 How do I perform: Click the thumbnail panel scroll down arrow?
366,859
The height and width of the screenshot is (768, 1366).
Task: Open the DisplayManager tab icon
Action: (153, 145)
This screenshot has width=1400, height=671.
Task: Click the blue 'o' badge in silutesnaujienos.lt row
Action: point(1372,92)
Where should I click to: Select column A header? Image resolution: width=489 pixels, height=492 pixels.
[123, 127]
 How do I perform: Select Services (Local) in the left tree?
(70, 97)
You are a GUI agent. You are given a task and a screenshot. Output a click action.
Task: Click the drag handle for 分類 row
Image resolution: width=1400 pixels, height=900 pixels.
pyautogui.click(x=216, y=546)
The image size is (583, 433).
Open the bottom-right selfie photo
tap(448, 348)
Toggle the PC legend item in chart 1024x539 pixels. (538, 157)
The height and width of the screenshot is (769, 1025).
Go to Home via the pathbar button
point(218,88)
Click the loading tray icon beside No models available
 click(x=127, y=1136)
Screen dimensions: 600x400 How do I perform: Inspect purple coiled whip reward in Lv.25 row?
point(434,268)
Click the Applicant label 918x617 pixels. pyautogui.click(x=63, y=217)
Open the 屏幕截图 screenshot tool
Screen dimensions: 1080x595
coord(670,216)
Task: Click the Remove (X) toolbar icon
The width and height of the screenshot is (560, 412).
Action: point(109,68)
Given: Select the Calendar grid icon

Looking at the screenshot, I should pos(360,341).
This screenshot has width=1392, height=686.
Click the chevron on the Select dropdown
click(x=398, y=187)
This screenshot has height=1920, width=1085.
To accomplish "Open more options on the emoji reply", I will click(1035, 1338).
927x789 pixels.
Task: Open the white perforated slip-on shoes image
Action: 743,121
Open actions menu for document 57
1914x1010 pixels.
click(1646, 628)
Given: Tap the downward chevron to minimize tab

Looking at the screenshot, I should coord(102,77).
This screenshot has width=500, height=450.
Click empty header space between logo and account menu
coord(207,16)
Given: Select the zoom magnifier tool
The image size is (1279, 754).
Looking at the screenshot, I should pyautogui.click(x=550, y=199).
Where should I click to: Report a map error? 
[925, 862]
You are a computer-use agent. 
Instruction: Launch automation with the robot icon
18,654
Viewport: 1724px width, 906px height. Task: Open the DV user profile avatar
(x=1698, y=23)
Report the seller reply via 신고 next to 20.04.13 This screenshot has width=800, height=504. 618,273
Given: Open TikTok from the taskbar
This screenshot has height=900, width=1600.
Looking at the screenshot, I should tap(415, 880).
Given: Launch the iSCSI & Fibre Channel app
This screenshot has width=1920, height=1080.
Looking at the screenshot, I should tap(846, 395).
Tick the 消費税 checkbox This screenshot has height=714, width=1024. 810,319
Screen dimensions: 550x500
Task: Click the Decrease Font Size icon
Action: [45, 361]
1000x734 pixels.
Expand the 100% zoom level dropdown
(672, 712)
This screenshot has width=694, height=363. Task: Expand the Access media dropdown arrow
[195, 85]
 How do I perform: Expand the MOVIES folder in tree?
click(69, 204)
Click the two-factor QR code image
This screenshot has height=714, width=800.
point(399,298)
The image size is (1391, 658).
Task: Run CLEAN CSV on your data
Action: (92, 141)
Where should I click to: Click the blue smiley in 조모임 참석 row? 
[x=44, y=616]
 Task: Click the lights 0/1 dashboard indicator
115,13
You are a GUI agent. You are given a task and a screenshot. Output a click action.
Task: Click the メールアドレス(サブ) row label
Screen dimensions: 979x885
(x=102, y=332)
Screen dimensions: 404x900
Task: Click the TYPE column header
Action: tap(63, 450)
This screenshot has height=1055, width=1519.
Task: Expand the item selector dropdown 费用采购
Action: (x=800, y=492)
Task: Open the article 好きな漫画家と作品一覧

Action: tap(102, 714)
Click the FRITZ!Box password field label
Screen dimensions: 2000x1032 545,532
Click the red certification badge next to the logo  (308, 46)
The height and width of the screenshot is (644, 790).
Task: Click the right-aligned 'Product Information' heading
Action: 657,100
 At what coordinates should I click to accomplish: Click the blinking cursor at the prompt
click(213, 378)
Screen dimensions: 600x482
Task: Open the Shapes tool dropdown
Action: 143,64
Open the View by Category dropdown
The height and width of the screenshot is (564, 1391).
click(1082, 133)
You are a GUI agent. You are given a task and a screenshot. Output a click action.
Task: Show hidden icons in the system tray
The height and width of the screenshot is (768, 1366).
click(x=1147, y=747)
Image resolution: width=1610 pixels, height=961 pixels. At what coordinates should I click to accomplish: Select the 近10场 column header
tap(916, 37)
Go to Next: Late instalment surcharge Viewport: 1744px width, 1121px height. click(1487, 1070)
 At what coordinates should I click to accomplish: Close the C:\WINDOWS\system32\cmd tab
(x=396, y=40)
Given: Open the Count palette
__________
- Exercise directions
How many lines of the records above contain the string "accomplish"? Reply with the number alone.

- Answer to this problem
4